Blogger: Wendy Lawton
Location: Central California Office of Books and Such
Here’s where the fun of writing a nonfiction book starts. When you have your idea and your material, it’s time to build your book. I want to challenge you to do some test runs before you decide on the format of your book.
Don’t just take the path you’ve always taken in delivering your message. It’s time to experiment.
Schedule a whole morning at your large bookstore or your library. Bring a sack lunch or plan to lunch out so you have plenty of time.
Pretend that you are an alien of some kind—that you’ve never seen a nonfiction book before. Your assignment is to find as many different kinds of books as you can, taking notes on each kind.
Your notes may look something like this:
- Guide books offering wide range of information on one topic—“comprehensive” and “essential” are often-used words to describe. “Idiot’s Guide” and “for Dummies” often appear in titles for these kinds of books on various topics. Format is ADHD-friendly with lots of pull-outs, quotes, sidebars, icons, etc.
- Memoir— Divided only by chapters. Language is literary. Each one had a different feel—a different voice. The telling is transparent and gutsy. While it seems to be the author’s story it is really about bigger ideas and themes.
- Magazine-type format for a trade book. Color layout with all magazine elements: sidebars, pull quotes, features, etc.
- Devotional— daily format. Some are for a full year, some for three moths, etc. Format often (but not always) has a quote, a Bible passage, a prayer and a meditative paragraph.
That’s how your list would begin. I cannot even imagine how many different “type” nonfiction books you could find. Think of these as models. Study how they are put together. Consider which model fits which material best.
Once you’ve finished your research it’s time to start having fun. Think about how much you enjoy trying on new clothes and considering the “repackaging” of yourself. Now is the time to apply that model to your material.
Pick several formats and see how your content works in that format. Writing a nonfiction book is more than just putting words on a piece of paper, it’s designing an engaging interface for your material. It’s building a book.
Think out of the box.
Have fun.
Dolores Ayotte
Hi Wendy,
I really enjoyed this blog especially the comment about writing a memoir. You said that telling the story is transparent and gutsy. This is so true, but you also said that the author’s story is about bigger ideas and themes. Based on my limited experience, this is very accurate. It is what I consider to be the most important reason for writng a memoir in the first place. At least it was in my instance. It was more about the big picture than me.
Crystal Laine Miller
I don’t know that I could tell all of my secrets to do a memoir! LOL. But I do have a white straw purse of my deceased mother’s that is full of newspaper clippings of an event that shattered both her and me.
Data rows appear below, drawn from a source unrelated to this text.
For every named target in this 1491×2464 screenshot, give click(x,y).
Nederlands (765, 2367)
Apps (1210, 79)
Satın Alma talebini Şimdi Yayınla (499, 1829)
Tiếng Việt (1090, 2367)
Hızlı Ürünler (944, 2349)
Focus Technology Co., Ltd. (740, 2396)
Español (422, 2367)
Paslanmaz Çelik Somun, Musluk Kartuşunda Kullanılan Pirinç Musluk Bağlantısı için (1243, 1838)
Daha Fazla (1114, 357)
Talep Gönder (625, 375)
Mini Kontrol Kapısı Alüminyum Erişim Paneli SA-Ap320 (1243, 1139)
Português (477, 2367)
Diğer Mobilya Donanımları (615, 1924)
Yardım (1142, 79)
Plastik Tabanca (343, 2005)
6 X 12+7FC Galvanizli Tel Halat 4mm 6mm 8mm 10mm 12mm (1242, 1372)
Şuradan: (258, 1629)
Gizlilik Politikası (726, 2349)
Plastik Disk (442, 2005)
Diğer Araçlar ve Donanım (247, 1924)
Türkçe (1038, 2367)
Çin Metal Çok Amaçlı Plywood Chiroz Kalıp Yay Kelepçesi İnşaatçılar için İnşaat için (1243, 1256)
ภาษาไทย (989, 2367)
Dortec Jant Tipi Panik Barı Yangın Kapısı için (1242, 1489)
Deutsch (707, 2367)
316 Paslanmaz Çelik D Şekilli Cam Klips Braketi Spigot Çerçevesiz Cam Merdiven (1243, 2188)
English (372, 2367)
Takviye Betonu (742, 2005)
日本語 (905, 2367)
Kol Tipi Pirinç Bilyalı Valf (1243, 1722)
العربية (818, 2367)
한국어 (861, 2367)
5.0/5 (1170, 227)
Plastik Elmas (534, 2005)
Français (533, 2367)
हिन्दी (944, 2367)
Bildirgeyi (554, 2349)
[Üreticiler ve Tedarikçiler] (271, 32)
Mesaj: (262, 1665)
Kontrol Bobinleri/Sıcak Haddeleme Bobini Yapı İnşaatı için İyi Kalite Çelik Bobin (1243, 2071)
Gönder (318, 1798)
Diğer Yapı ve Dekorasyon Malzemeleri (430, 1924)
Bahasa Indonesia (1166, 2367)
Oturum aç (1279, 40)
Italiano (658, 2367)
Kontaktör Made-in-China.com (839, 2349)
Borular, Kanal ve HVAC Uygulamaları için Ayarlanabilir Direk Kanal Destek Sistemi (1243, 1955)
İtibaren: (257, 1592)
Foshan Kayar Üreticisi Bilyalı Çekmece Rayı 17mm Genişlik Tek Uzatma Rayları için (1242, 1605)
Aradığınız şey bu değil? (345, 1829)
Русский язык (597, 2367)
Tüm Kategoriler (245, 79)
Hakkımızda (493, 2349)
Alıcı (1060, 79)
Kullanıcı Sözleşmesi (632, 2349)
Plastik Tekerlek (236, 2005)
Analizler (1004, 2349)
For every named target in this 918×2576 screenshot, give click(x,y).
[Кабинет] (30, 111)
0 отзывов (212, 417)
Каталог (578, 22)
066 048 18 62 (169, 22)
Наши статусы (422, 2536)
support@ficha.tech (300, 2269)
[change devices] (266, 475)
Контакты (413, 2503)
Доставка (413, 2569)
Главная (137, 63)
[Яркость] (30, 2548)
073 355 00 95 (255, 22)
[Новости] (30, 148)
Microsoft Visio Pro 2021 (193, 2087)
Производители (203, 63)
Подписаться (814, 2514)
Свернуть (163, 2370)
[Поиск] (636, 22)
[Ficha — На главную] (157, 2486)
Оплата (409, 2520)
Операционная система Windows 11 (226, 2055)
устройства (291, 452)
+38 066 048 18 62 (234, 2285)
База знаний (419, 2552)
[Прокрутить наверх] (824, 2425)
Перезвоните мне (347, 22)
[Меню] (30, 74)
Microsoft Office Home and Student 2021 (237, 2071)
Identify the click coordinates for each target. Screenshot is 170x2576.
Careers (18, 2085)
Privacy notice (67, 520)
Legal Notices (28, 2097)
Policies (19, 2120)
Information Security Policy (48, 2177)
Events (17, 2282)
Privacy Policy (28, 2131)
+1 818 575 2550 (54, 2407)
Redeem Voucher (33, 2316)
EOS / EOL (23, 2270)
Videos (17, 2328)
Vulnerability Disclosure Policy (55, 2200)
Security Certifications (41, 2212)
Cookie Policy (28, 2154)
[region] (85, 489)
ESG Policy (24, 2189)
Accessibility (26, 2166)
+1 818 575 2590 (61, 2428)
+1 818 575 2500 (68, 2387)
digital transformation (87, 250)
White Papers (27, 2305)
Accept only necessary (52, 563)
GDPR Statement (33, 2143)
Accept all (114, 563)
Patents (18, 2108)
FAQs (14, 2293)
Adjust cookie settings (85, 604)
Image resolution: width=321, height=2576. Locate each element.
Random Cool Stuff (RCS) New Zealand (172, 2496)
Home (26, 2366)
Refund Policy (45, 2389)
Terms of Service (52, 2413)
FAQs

I live in the magazine section of the bookstore, but have stacks of nonfiction books, too (and still review them.) My specialty in reviewing has always been diet/fitness/health. But to find a new way to package that? And besides being a former P.E. teacher, I don’t know that I have any platform there.
I still have this thing about a purse book, but I see nothing out there on what I imagine, and I haven’t ever built up a following/platform with purses. But who wants to show what’s in her purse? Maybe nib-nose into famous women’s purses? LOL.
Probably nonfiction is not for me. I think too far outside the box. But this was a fun exercise. (I took it virtually since we have too much snow today.)
Bill Giovannetti
Do graphics scare away publishers? Do they worry the book will be too expensive to produce? Where’s the line?
Wendy Lawton
Crystal, that white straw purse is an iconic thing– I could see you building a suspense novel around something like that if you didn’t want to write memoir.
And, about platform, memoir is totally dependent on the voice, the writing and the importance of the subject, not the platform.
Wendy
Wendy Lawton
Bill, As to graphics, it depends. Are you talking black and white line drawings or are you talking five-color printing on cotton stock with a glossy finish?
If you are talking maps or black and white interior art– it’s always a possibility.
With printing costs ever escalating and publishers more afraid to take a risk they are not going to get excited about expensive books unless it is by Madonna. They need some kind of sure thing to offset the risk.
If you go to B&N or Borders and look on the sale tables at the front, you’ll find them full of expensive books now selling for a fraction of their original cost. What does that say about the viability of coffee table books these days?